[Saved data entries]
========================

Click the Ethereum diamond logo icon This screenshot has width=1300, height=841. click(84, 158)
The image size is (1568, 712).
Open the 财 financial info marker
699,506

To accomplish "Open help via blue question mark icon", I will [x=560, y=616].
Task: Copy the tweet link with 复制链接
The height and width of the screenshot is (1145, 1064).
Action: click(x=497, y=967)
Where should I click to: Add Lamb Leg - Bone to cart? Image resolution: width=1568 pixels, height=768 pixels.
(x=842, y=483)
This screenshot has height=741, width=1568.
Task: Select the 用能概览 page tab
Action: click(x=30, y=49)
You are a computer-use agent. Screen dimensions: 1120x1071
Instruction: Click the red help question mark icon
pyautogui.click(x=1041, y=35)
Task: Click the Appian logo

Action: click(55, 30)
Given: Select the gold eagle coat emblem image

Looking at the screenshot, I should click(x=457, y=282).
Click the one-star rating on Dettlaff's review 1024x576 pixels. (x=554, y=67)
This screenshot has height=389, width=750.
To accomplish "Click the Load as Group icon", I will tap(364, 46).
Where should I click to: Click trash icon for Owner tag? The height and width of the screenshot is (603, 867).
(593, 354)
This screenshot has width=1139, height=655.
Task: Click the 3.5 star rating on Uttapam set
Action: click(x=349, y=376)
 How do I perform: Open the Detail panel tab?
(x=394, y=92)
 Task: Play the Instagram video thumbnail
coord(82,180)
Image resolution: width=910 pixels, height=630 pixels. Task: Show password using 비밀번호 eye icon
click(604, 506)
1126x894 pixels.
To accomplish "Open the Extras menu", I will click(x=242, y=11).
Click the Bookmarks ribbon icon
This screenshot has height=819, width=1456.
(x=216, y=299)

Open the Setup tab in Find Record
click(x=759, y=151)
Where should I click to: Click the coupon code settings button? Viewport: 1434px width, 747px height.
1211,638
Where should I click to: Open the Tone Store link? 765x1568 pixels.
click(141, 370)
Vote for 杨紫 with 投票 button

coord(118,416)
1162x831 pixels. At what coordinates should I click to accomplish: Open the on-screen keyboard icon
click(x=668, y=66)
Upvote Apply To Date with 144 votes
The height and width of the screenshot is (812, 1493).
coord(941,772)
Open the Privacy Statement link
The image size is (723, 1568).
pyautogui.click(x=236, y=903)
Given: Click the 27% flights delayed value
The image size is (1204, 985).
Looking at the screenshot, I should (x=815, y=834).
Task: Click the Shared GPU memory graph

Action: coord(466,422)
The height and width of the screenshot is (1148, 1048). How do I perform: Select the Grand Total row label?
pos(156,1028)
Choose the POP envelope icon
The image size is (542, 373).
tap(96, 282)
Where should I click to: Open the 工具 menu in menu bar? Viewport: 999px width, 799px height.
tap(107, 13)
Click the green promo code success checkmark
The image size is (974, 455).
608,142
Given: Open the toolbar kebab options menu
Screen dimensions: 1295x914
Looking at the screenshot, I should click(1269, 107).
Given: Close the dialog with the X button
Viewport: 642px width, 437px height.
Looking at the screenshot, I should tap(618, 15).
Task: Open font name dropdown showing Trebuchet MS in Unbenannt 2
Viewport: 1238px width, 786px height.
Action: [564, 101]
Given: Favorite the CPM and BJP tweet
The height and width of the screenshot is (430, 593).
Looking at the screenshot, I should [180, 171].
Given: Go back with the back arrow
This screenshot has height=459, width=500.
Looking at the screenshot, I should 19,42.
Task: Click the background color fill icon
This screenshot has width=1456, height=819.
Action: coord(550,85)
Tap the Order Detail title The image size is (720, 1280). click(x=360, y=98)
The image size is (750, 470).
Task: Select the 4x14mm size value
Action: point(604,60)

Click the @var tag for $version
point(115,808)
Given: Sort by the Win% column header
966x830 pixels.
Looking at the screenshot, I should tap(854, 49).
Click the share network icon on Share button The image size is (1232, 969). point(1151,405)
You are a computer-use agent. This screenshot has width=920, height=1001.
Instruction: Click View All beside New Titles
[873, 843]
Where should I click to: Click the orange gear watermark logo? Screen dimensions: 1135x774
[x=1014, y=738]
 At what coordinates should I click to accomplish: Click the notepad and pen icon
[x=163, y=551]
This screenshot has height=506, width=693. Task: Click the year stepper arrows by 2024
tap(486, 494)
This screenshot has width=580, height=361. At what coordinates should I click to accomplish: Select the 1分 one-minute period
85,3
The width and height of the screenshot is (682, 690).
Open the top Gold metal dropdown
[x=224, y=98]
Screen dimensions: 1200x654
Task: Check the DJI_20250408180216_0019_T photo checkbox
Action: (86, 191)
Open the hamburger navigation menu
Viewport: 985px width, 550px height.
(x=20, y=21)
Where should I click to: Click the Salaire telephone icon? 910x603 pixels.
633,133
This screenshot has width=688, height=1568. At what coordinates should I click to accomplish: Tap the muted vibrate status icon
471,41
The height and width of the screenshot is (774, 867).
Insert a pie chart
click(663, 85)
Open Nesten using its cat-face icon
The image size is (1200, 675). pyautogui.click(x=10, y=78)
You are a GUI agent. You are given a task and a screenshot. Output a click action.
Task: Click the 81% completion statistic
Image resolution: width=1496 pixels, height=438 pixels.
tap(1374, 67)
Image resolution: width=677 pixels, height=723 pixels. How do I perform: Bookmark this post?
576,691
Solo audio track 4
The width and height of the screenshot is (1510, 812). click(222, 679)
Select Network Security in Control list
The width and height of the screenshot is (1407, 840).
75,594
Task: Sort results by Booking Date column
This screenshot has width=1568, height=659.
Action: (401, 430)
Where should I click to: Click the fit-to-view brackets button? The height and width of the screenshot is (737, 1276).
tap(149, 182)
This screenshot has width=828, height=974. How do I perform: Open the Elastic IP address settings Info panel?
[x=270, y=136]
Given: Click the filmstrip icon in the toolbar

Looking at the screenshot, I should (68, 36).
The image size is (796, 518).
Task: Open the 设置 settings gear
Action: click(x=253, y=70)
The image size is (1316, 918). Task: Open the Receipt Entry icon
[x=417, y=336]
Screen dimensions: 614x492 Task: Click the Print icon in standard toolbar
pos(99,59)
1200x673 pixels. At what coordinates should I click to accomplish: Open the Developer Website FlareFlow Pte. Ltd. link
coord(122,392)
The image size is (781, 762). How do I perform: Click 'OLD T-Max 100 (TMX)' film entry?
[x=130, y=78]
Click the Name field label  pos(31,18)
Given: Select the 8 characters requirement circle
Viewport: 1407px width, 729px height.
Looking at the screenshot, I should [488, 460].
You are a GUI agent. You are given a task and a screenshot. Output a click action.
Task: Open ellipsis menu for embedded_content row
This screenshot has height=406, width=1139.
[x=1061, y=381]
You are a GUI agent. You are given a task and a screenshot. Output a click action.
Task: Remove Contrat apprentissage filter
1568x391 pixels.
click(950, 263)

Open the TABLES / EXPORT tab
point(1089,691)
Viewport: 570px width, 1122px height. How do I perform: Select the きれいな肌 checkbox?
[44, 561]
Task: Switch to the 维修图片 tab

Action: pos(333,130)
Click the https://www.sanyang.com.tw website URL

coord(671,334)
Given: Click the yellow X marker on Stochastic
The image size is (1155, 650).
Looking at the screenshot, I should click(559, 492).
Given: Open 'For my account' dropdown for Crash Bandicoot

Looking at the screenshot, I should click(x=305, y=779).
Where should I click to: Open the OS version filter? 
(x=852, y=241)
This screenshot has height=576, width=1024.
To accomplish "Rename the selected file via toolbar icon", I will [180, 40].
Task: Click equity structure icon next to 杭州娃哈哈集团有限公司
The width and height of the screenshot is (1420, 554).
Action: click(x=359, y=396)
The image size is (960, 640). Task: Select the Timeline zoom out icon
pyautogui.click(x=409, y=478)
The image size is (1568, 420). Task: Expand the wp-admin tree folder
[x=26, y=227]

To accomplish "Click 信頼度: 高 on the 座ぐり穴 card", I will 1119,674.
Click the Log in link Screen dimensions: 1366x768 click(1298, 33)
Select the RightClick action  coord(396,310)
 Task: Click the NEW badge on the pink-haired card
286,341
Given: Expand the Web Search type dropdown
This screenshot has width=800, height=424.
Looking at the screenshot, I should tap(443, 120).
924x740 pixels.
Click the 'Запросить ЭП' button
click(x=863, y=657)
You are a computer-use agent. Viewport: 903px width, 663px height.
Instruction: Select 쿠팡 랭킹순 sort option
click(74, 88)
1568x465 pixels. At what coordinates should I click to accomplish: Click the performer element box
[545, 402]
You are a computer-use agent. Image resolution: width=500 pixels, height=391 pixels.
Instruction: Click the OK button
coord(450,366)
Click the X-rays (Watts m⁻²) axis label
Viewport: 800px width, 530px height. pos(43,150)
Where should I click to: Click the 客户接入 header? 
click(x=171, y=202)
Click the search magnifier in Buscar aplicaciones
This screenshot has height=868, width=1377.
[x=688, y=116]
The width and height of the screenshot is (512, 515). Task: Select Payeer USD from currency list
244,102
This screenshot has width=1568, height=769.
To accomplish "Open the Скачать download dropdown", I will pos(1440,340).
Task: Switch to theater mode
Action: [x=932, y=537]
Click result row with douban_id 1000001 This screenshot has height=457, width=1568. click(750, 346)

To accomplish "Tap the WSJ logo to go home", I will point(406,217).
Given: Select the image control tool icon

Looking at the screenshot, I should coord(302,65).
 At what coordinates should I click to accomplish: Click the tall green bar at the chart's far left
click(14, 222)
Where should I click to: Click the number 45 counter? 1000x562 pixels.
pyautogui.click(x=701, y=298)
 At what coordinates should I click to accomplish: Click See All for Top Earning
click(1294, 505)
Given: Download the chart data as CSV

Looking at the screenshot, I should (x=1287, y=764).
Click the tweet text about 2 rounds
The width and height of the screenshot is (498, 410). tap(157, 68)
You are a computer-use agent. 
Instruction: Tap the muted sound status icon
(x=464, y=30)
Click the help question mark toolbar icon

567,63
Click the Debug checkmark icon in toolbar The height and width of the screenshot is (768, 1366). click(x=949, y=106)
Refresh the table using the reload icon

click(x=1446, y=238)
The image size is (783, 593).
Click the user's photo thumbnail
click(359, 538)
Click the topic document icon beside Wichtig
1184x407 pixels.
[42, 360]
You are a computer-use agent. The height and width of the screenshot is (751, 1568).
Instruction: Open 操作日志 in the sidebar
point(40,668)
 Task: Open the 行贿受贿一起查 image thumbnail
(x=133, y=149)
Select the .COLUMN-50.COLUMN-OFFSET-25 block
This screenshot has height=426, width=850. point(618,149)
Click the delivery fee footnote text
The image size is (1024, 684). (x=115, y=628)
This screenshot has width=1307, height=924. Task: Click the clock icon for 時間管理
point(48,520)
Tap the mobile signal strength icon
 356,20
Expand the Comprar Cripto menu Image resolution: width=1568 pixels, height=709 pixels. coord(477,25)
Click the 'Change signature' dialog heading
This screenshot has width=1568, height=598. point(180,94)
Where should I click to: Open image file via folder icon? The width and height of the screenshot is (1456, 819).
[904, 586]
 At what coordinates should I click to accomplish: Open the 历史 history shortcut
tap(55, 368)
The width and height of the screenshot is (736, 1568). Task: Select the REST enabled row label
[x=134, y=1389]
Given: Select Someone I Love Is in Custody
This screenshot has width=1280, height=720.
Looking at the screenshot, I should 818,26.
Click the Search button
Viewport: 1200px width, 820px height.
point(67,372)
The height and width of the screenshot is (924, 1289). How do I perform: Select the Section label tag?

========================

TASK REQUIREMENTS: Return, in full, every line of these entries that holds "agent".

ANSWER TO THIS PROBLEM:
You are a computer-use agent. Screen dimensions: 1120x1071
You are a computer-use agent. This screenshot has width=920, height=1001.
You are a GUI agent. You are given a task and a screenshot. Output a click action.
You are a GUI agent. You are given a task and a screenshot. Output a click action.
You are a GUI agent. You are given a task and a screenshot. Output a click action.
You are a computer-use agent. Viewport: 903px width, 663px height.
You are a computer-use agent. Image resolution: width=500 pixels, height=391 pixels.
You are a computer-use agent. 
You are a computer-use agent. The height and width of the screenshot is (751, 1568).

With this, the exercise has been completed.